» **Tasks to carry out**:
[a] Which age groups does the erythema multiforme text say the condition mostly affects?
[b] List the types of lesions the erythema multiforme text names as clinically seen in "multiforme" presentations.
[c] Continue the erythema multiforme text from its final sentence.

(Selected text begins)

Case 1: Vacuolar degeneration of basal keratinocytes and necrotic keratinocytes are key features of EM.
A closer look reveals scattered necrotic keratinoctyes and perivacular lymphoctyes. Exocytosis of lymphocytes is also common.
It is a common condition, mostly affecting children and young adults. Clinically, "multiforme" (many forms) lesions are seen which include papules, plaques, blisters and target lesions. They most often affect the palms and trunk. If one finds the classic "target lesions", it is most likely due to a herpes simplex infection (Rapini).
Histologically, there is a lichenoid infiltrate with basal layer liquefaction. Small subepidermal blisters may be present. Necrotic keratinocytes are scattered throughout the epidermis.
Stevens-Johnson syndrome involves the mucous membranes with epidermal necrosis and toxic epidermal necrolysis, the most severe form on the erythema multiforme spectrum, is usually due to drugs (e.g. sulfonamides, phenytoin). In TEN, there is sloughing of skin, extensive skin necrosis and can lead to death (Rapini, Sternberg).
Many cases are a reaction to HSV infection. Eruptions typically arise in crops that persist for about 1-4 weeks. Outbreaks may occur only once, but may also be recurrent. They may be accompanied by low-grade fever and myalgia.

(Selected text ends)
(Given entries begins)

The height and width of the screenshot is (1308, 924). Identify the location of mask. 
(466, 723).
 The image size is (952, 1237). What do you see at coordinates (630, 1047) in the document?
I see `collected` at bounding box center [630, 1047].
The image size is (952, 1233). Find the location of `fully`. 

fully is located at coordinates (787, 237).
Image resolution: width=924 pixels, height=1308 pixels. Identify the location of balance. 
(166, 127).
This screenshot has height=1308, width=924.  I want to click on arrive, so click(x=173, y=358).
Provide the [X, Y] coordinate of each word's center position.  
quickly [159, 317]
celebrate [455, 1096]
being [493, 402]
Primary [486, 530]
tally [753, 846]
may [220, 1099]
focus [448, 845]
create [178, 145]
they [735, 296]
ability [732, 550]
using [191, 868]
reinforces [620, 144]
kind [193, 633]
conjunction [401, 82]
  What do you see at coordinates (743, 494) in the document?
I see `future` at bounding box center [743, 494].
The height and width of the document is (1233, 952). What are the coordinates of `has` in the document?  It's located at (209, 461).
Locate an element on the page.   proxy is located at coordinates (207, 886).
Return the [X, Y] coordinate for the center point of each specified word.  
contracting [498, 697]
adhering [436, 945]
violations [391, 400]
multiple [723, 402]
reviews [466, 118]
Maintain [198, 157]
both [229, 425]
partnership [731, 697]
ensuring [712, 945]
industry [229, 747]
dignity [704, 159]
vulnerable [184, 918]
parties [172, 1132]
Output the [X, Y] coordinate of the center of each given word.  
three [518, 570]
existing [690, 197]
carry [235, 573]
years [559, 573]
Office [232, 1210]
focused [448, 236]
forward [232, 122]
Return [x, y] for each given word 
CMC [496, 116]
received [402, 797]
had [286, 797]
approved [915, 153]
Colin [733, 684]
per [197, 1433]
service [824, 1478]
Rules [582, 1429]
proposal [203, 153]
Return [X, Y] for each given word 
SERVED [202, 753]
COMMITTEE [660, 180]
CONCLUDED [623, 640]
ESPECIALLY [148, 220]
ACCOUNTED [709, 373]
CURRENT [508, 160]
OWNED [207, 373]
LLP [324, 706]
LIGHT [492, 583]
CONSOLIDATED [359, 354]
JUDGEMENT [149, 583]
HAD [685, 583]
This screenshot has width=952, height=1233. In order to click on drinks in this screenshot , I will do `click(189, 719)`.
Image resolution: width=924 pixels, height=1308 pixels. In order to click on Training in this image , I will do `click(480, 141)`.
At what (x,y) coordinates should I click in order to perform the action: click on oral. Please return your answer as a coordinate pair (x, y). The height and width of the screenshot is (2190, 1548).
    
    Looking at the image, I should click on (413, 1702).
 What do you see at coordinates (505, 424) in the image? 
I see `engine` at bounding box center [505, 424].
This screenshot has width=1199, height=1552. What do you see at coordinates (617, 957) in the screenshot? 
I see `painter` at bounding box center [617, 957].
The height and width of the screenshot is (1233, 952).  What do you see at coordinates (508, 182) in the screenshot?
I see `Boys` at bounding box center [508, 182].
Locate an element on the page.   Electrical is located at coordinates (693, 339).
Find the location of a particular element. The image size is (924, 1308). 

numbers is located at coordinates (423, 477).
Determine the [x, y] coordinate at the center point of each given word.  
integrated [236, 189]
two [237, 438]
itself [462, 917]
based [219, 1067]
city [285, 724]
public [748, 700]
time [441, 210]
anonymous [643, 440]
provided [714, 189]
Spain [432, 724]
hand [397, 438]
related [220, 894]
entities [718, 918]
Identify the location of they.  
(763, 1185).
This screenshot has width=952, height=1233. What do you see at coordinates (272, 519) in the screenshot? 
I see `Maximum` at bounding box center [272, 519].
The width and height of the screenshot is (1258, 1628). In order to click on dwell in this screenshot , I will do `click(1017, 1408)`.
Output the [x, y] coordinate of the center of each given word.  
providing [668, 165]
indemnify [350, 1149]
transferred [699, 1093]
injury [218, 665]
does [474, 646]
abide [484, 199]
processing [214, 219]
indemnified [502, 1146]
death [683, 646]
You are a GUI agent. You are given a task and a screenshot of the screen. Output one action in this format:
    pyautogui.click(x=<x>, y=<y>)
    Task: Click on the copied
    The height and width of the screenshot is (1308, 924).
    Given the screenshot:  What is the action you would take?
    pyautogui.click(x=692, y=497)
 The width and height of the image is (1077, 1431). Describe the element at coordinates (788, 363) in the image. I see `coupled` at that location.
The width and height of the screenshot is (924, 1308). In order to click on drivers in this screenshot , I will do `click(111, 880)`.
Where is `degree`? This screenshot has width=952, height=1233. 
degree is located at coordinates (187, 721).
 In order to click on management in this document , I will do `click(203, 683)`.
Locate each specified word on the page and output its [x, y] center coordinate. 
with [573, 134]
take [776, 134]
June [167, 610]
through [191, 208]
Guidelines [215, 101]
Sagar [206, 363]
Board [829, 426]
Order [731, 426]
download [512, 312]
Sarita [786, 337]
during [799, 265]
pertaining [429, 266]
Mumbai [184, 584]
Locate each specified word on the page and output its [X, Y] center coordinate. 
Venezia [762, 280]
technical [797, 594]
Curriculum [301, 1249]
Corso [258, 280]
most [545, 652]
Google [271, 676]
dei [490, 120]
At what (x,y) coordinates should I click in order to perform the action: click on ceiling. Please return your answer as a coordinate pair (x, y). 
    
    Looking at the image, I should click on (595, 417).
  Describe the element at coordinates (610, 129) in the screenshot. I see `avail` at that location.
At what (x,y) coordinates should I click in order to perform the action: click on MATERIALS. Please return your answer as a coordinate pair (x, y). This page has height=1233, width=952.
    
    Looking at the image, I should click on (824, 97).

(Given entries ends)

» **Numbered responses**:
[a] Children and young adults.

[b] Papules, plaques, blisters, and target lesions.

[c]
Usually resolves on its own. Patients with severe outbreaks may use acyclovir at first sign of an episode.
→Erythema multiforme is commonly associated with HSV infection.
→Histologic features include basal layer liquefaction, necrotic keratinocytes, spongiosis and exocytosis of lymphocytes. There may be subepidermal blistering as well.
→More severe forms (Stevens-Johnson syndrome) and toxic epidermal necrolysis (TEN) may be life threatening. TEN is associated with use of drugs (e.g. sulfonamides, phenytoin).
Rapini RP. Practical Dermatopathology. Philadelphia, PA: Elsevier; 2005: 62-3.
Mills SE, ed. Sternberg's Diagnostic Surgical Pathology.4th Ed. Philadelphia, PA: Lippincott Williams & Wilkins; 2004: 15.